GOAL OF THE EXERCISE: Reproduce word for word the lines below, everything from the line containing "This screenshot has width=1024, height=730." down through the line containing "click(117, 594)", both included.

%%

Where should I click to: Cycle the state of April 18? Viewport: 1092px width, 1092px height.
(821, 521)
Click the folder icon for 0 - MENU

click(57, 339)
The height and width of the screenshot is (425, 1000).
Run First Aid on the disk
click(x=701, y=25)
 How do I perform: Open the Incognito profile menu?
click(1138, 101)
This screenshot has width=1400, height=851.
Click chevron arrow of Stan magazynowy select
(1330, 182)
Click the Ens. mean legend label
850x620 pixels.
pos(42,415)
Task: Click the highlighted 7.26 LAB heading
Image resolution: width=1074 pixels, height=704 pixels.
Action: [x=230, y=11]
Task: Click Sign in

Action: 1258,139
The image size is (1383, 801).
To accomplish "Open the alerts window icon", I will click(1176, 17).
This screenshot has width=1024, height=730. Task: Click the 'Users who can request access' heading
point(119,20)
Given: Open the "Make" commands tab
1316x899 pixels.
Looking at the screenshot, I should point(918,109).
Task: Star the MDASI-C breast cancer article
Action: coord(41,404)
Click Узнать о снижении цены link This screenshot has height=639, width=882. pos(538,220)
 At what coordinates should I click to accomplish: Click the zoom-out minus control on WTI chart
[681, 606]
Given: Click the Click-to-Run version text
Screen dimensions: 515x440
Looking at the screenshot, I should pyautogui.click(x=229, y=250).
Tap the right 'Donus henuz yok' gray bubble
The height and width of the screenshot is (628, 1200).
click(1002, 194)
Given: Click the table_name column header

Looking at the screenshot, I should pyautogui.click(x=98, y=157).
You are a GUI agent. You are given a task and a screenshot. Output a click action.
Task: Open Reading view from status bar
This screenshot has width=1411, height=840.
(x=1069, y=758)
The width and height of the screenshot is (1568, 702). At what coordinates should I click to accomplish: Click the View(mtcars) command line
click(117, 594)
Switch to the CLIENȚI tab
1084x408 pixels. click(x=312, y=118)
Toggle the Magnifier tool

%%

WORKED SOLUTION:
This screenshot has width=1024, height=730. Task: Click the 'Users who can request access' heading
point(119,20)
Given: Open the "Make" commands tab
1316x899 pixels.
Looking at the screenshot, I should point(918,109).
Task: Star the MDASI-C breast cancer article
Action: coord(41,404)
Click Узнать о снижении цены link This screenshot has height=639, width=882. pos(538,220)
 At what coordinates should I click to accomplish: Click the zoom-out minus control on WTI chart
[681, 606]
Given: Click the Click-to-Run version text
Screen dimensions: 515x440
Looking at the screenshot, I should pyautogui.click(x=229, y=250).
Tap the right 'Donus henuz yok' gray bubble
The height and width of the screenshot is (628, 1200).
click(1002, 194)
Given: Click the table_name column header

Looking at the screenshot, I should pyautogui.click(x=98, y=157).
You are a GUI agent. You are given a task and a screenshot. Output a click action.
Task: Open Reading view from status bar
This screenshot has width=1411, height=840.
(x=1069, y=758)
The width and height of the screenshot is (1568, 702). At what coordinates should I click to accomplish: Click the View(mtcars) command line
click(117, 594)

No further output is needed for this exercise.